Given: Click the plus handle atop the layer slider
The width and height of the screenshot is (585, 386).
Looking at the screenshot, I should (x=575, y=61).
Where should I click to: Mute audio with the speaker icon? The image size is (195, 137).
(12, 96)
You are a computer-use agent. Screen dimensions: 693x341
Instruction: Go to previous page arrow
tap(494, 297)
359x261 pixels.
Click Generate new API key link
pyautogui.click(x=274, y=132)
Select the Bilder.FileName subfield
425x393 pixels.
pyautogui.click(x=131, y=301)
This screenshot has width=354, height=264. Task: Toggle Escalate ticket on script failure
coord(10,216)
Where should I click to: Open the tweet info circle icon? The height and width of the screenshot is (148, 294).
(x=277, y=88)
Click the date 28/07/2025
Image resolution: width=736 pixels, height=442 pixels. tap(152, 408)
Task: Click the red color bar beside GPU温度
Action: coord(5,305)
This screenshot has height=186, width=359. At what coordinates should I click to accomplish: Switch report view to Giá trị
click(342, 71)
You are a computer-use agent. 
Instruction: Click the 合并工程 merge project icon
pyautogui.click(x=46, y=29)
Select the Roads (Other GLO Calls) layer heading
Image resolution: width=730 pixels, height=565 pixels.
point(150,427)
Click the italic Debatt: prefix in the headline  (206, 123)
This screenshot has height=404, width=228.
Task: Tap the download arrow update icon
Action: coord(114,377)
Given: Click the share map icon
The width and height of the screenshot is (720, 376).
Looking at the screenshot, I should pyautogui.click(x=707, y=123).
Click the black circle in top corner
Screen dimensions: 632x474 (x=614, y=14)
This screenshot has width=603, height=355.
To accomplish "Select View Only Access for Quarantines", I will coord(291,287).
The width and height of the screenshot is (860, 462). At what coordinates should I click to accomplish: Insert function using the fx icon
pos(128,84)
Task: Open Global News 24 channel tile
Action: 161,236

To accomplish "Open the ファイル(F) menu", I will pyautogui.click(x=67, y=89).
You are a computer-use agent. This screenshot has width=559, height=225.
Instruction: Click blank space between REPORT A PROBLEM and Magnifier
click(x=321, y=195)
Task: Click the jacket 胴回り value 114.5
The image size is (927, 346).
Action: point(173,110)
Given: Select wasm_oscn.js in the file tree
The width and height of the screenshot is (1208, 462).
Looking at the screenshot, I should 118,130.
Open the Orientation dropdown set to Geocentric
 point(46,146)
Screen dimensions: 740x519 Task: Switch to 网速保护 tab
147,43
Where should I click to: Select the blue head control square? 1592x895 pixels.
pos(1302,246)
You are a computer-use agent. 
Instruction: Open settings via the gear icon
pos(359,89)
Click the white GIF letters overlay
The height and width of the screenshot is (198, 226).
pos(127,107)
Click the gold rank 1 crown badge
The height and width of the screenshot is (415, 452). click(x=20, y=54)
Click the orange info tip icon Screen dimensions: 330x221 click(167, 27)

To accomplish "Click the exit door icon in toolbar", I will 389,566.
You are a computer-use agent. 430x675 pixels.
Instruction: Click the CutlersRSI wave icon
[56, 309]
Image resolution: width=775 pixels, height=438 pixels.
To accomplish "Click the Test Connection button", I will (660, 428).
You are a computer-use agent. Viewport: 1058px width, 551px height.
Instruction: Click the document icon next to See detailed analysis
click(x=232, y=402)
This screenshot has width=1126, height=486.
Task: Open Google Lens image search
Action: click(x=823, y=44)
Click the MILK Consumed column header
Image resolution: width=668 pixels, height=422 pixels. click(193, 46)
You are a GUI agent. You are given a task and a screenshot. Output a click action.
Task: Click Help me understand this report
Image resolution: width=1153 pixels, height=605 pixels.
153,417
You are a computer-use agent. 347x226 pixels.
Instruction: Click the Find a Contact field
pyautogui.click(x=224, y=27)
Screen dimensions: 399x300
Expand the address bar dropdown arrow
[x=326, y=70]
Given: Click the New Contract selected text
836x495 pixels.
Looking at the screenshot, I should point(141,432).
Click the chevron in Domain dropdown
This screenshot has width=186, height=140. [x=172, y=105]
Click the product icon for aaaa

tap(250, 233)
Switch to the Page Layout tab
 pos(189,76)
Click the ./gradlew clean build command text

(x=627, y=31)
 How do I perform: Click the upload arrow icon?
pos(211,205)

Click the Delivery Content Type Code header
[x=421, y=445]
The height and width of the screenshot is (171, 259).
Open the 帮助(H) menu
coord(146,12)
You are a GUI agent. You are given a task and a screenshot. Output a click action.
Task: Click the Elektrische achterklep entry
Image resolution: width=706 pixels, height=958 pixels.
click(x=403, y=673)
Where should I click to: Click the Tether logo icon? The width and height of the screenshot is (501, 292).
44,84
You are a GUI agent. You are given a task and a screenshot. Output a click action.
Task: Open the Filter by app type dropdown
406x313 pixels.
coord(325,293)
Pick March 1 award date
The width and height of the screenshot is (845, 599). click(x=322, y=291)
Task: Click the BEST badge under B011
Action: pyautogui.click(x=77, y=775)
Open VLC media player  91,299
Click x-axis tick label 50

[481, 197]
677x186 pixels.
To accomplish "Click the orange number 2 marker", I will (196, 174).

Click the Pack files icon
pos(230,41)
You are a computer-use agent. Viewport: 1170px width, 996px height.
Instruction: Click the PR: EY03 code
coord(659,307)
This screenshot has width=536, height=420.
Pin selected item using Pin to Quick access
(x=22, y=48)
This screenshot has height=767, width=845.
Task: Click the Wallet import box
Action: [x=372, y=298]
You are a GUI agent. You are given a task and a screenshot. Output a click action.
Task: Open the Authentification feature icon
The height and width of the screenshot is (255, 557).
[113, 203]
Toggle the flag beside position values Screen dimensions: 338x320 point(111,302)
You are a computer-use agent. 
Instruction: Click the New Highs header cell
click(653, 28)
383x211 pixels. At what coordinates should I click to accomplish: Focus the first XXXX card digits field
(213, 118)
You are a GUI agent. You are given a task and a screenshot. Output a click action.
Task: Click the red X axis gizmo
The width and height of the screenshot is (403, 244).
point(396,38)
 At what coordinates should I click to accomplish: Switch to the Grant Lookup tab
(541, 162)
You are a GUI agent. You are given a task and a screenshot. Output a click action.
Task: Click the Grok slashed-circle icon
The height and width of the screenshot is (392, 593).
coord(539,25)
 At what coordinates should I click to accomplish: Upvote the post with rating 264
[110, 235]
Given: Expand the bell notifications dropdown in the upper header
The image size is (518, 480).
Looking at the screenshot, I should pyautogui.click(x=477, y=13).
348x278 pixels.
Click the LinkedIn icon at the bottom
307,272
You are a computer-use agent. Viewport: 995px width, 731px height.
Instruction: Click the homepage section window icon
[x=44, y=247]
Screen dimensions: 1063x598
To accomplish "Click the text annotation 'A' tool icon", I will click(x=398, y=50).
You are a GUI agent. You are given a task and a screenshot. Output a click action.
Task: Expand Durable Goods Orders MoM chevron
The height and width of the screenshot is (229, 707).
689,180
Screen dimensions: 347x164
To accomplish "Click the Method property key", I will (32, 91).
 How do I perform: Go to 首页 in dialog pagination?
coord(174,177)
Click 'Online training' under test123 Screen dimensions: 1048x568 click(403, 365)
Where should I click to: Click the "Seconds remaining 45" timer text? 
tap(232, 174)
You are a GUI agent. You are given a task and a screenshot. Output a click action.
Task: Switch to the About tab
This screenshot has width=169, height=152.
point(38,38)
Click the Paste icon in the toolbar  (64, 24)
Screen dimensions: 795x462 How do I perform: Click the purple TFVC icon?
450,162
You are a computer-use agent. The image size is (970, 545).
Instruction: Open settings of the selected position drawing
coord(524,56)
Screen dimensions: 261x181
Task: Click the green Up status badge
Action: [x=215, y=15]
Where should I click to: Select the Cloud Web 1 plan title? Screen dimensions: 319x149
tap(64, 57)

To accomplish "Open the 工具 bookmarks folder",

::::

▶ WORK ITEM
Exact reproduction of the listing above is required.

▶ YOUR SOLUTION
Given: Click the plus handle atop the layer slider
The width and height of the screenshot is (585, 386).
Looking at the screenshot, I should (x=575, y=61).
Where should I click to: Mute audio with the speaker icon? The image size is (195, 137).
(12, 96)
You are a computer-use agent. Screen dimensions: 693x341
Instruction: Go to previous page arrow
tap(494, 297)
359x261 pixels.
Click Generate new API key link
pyautogui.click(x=274, y=132)
Select the Bilder.FileName subfield
425x393 pixels.
pyautogui.click(x=131, y=301)
This screenshot has width=354, height=264. Task: Toggle Escalate ticket on script failure
coord(10,216)
Where should I click to: Open the tweet info circle icon? The height and width of the screenshot is (148, 294).
(x=277, y=88)
Click the date 28/07/2025
Image resolution: width=736 pixels, height=442 pixels. tap(152, 408)
Task: Click the red color bar beside GPU温度
Action: coord(5,305)
This screenshot has height=186, width=359. At what coordinates should I click to accomplish: Switch report view to Giá trị
click(342, 71)
You are a computer-use agent. 
Instruction: Click the 合并工程 merge project icon
pyautogui.click(x=46, y=29)
Select the Roads (Other GLO Calls) layer heading
Image resolution: width=730 pixels, height=565 pixels.
point(150,427)
Click the italic Debatt: prefix in the headline  (206, 123)
This screenshot has height=404, width=228.
Task: Tap the download arrow update icon
Action: coord(114,377)
Given: Click the share map icon
The width and height of the screenshot is (720, 376).
Looking at the screenshot, I should pyautogui.click(x=707, y=123).
Click the black circle in top corner
Screen dimensions: 632x474 (x=614, y=14)
This screenshot has width=603, height=355.
To accomplish "Select View Only Access for Quarantines", I will coord(291,287).
The width and height of the screenshot is (860, 462). At what coordinates should I click to accomplish: Insert function using the fx icon
pos(128,84)
Task: Open Global News 24 channel tile
Action: 161,236

To accomplish "Open the ファイル(F) menu", I will pyautogui.click(x=67, y=89).
You are a computer-use agent. This screenshot has width=559, height=225.
Instruction: Click blank space between REPORT A PROBLEM and Magnifier
click(x=321, y=195)
Task: Click the jacket 胴回り value 114.5
The image size is (927, 346).
Action: point(173,110)
Given: Select wasm_oscn.js in the file tree
The width and height of the screenshot is (1208, 462).
Looking at the screenshot, I should 118,130.
Open the Orientation dropdown set to Geocentric
 point(46,146)
Screen dimensions: 740x519 Task: Switch to 网速保护 tab
147,43
Where should I click to: Select the blue head control square? 1592x895 pixels.
pos(1302,246)
You are a computer-use agent. 
Instruction: Open settings via the gear icon
pos(359,89)
Click the white GIF letters overlay
The height and width of the screenshot is (198, 226).
pos(127,107)
Click the gold rank 1 crown badge
The height and width of the screenshot is (415, 452). click(x=20, y=54)
Click the orange info tip icon Screen dimensions: 330x221 click(167, 27)

To accomplish "Click the exit door icon in toolbar", I will 389,566.
You are a computer-use agent. 430x675 pixels.
Instruction: Click the CutlersRSI wave icon
[56, 309]
Image resolution: width=775 pixels, height=438 pixels.
To accomplish "Click the Test Connection button", I will (660, 428).
You are a computer-use agent. Viewport: 1058px width, 551px height.
Instruction: Click the document icon next to See detailed analysis
click(x=232, y=402)
This screenshot has width=1126, height=486.
Task: Open Google Lens image search
Action: click(x=823, y=44)
Click the MILK Consumed column header
Image resolution: width=668 pixels, height=422 pixels. click(193, 46)
You are a GUI agent. You are given a task and a screenshot. Output a click action.
Task: Click Help me understand this report
Image resolution: width=1153 pixels, height=605 pixels.
153,417
You are a computer-use agent. 347x226 pixels.
Instruction: Click the Find a Contact field
pyautogui.click(x=224, y=27)
Screen dimensions: 399x300
Expand the address bar dropdown arrow
[x=326, y=70]
Given: Click the New Contract selected text
836x495 pixels.
Looking at the screenshot, I should point(141,432).
Click the chevron in Domain dropdown
This screenshot has width=186, height=140. [x=172, y=105]
Click the product icon for aaaa

tap(250, 233)
Switch to the Page Layout tab
 pos(189,76)
Click the ./gradlew clean build command text

(x=627, y=31)
 How do I perform: Click the upload arrow icon?
pos(211,205)

Click the Delivery Content Type Code header
[x=421, y=445]
The height and width of the screenshot is (171, 259).
Open the 帮助(H) menu
coord(146,12)
You are a GUI agent. You are given a task and a screenshot. Output a click action.
Task: Click the Elektrische achterklep entry
Image resolution: width=706 pixels, height=958 pixels.
click(x=403, y=673)
Where should I click to: Click the Tether logo icon? The width and height of the screenshot is (501, 292).
44,84
You are a GUI agent. You are given a task and a screenshot. Output a click action.
Task: Open the Filter by app type dropdown
406x313 pixels.
coord(325,293)
Pick March 1 award date
The width and height of the screenshot is (845, 599). click(x=322, y=291)
Task: Click the BEST badge under B011
Action: pyautogui.click(x=77, y=775)
Open VLC media player  91,299
Click x-axis tick label 50

[481, 197]
677x186 pixels.
To accomplish "Click the orange number 2 marker", I will (196, 174).

Click the Pack files icon
pos(230,41)
You are a computer-use agent. Viewport: 1170px width, 996px height.
Instruction: Click the PR: EY03 code
coord(659,307)
This screenshot has width=536, height=420.
Pin selected item using Pin to Quick access
(x=22, y=48)
This screenshot has height=767, width=845.
Task: Click the Wallet import box
Action: [x=372, y=298]
You are a GUI agent. You are given a task and a screenshot. Output a click action.
Task: Open the Authentification feature icon
The height and width of the screenshot is (255, 557).
[113, 203]
Toggle the flag beside position values Screen dimensions: 338x320 point(111,302)
You are a computer-use agent. 
Instruction: Click the New Highs header cell
click(653, 28)
383x211 pixels. At what coordinates should I click to accomplish: Focus the first XXXX card digits field
(213, 118)
You are a GUI agent. You are given a task and a screenshot. Output a click action.
Task: Click the red X axis gizmo
The width and height of the screenshot is (403, 244).
point(396,38)
 At what coordinates should I click to accomplish: Switch to the Grant Lookup tab
(541, 162)
You are a GUI agent. You are given a task and a screenshot. Output a click action.
Task: Click the Grok slashed-circle icon
The height and width of the screenshot is (392, 593).
coord(539,25)
 At what coordinates should I click to accomplish: Upvote the post with rating 264
[110, 235]
Given: Expand the bell notifications dropdown in the upper header
The image size is (518, 480).
Looking at the screenshot, I should pyautogui.click(x=477, y=13).
348x278 pixels.
Click the LinkedIn icon at the bottom
307,272
You are a computer-use agent. Viewport: 995px width, 731px height.
Instruction: Click the homepage section window icon
[x=44, y=247]
Screen dimensions: 1063x598
To accomplish "Click the text annotation 'A' tool icon", I will click(x=398, y=50).
You are a GUI agent. You are given a task and a screenshot. Output a click action.
Task: Expand Durable Goods Orders MoM chevron
The height and width of the screenshot is (229, 707).
689,180
Screen dimensions: 347x164
To accomplish "Click the Method property key", I will (32, 91).
 How do I perform: Go to 首页 in dialog pagination?
coord(174,177)
Click 'Online training' under test123 Screen dimensions: 1048x568 click(403, 365)
Where should I click to: Click the "Seconds remaining 45" timer text? 
tap(232, 174)
You are a GUI agent. You are given a task and a screenshot. Output a click action.
Task: Switch to the About tab
This screenshot has width=169, height=152.
point(38,38)
Click the Paste icon in the toolbar  (64, 24)
Screen dimensions: 795x462 How do I perform: Click the purple TFVC icon?
450,162
You are a computer-use agent. The image size is (970, 545).
Instruction: Open settings of the selected position drawing
coord(524,56)
Screen dimensions: 261x181
Task: Click the green Up status badge
Action: [x=215, y=15]
Where should I click to: Select the Cloud Web 1 plan title? Screen dimensions: 319x149
tap(64, 57)

To accomplish "Open the 工具 bookmarks folder",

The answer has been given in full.